Development of New Lymphoma Treatment Strategy with a Selective Inhibitor of Nuclear Export


By Daisuke Ito, D.V.M., Ph.D., Department of Veterinary Clinical Sciences and Masonic Cancer Center

According to the Leukemia & Lymphoma Society, approximately 65,000 people were newly diagnosed with non-Hodgkin lymphoma (NHL) in the U.S. in 2010, and an estimated 20,000 patients died from the disease. This unacceptably high death rate persists even after the introduction of rituximab, one of the most successful cancer treatments in recent decades, highlighting the critical need to develop better treatments for NHL.

NHL also occurs in dogs. It is one of the most common tumors seen in dogs, and as is true in humans, cures for this disease are elusive. To circumvent this problem, we have worked diligently to establish new therapeutic strategies for lymphoma. However, we strongly believe that success will require a multi-pronged approach, and recently collaborated with scientists and oncologists at Karyopharm Therapeutics, Inc. in Natick, Massachusetts, to introduce their newly developed
selective inhibitors of nuclear export (SINE), to clinical trials for NHL.

Our trials take advantage of the similarities between human and canine NHL. The disease has similar biology and clinical behavior in both species; in many or most cases, the diseases have identical histology and comparable response to therapy.

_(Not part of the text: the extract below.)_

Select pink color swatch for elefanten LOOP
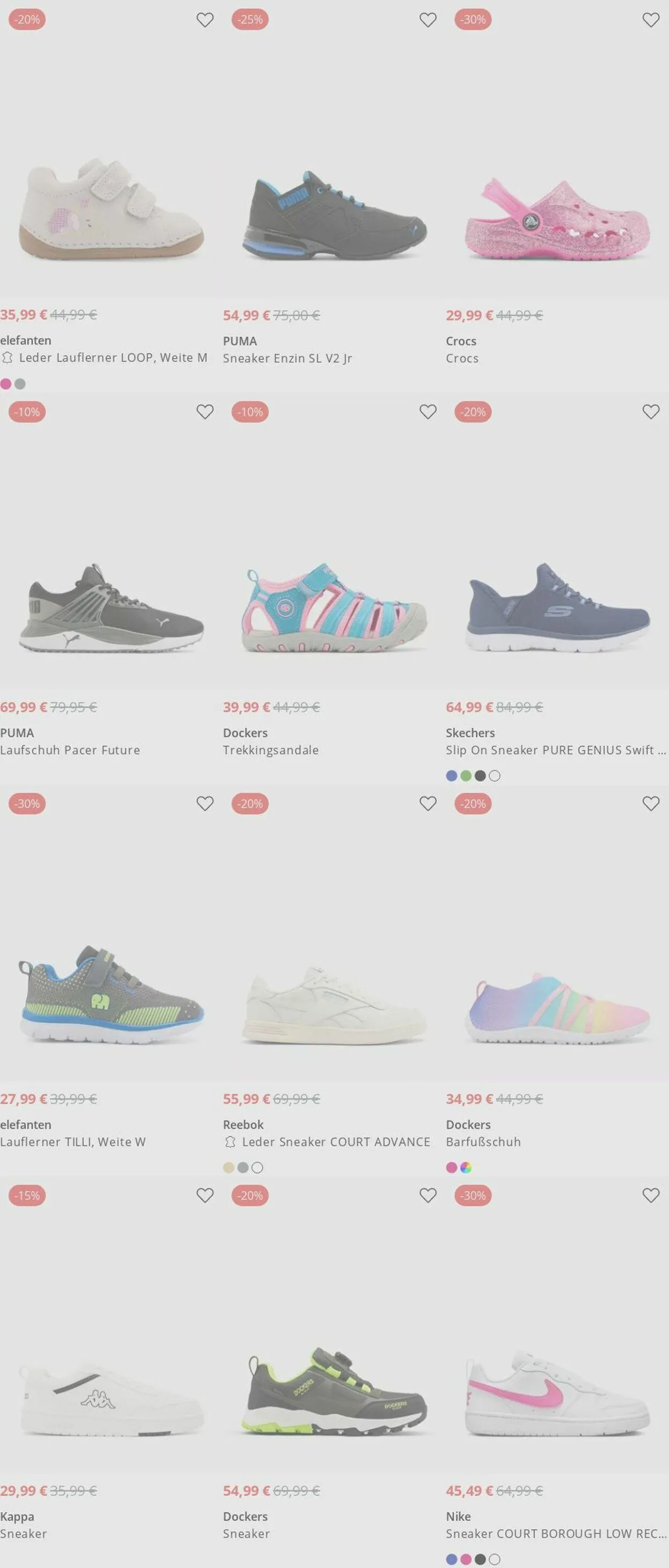669x1568 pixels. point(6,384)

Dogs and humans also have similar physiology and genome organization, and are largely exposed to the same environment. Yet, the more rapid progression of disease in dogs provides opportunities to answer questions in a shorter time frame than comparable trials in humans. Thus, therapy trials in dogs with NHL not only benefit dogs by helping to develop new potential treatments, but also can be translated to clinical trials in human patients with NHL.

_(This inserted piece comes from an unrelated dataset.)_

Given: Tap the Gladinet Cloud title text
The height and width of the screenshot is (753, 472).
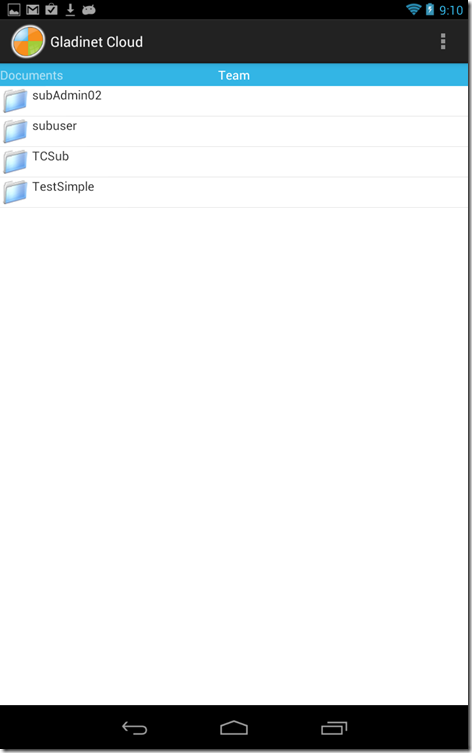Looking at the screenshot, I should pos(97,42).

The Karyopharm platform (KPT-SINE) inhibits the function of CRM1, a protein that exports nearly all known tumor suppressor proteins from the cell nucleus to the cytoplasm. Inhibition of CRM1 by KPT-SINE causes retention of multiple tumor suppressor proteins in the nucleus, resulting in the selective death of tumor cells—while normal cells undergo transient, but reversible proliferation arrest. This makes KPT-SINE unique among drugs in current use or undergoing trials for lymphoma treatment, which carries as an additional benefit the potential to be used as a single agent or in combination with other therapies.

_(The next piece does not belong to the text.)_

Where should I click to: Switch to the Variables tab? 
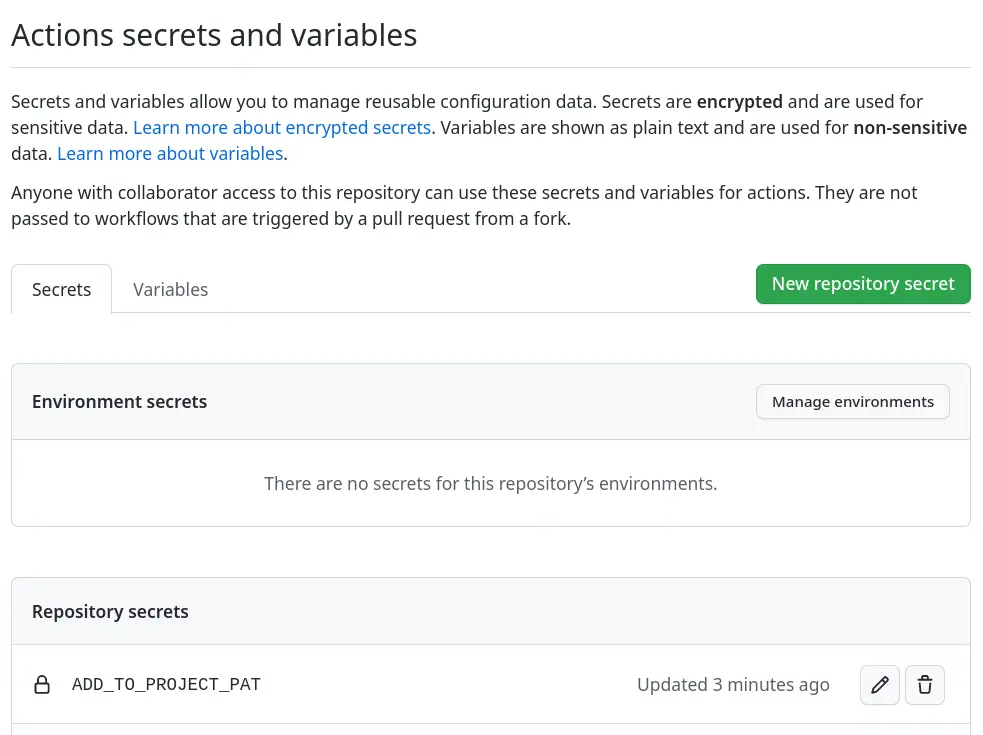pos(170,289)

This collaboration between Karyopharm and the Animal Cancer Care and Research program has a basic laboratory component and a planned clinical trial. The basic project will be led by Dr. Daisuke Ito, who will study the specific mechanisms of action that promote selective killing of canine lymphoma cells by KPT-SINE. The multi-site clinical trial will be conducted at the University of Minnesota and at The Ohio State University. We anticipate that this clinical trial will open for enrollment in 2011. As we enhance the options that exist to successfully treat dogs with NHL, we can translate these findings to human patients with the same disease and move forward in our mission to improve the health and well-being of animals and their human companions.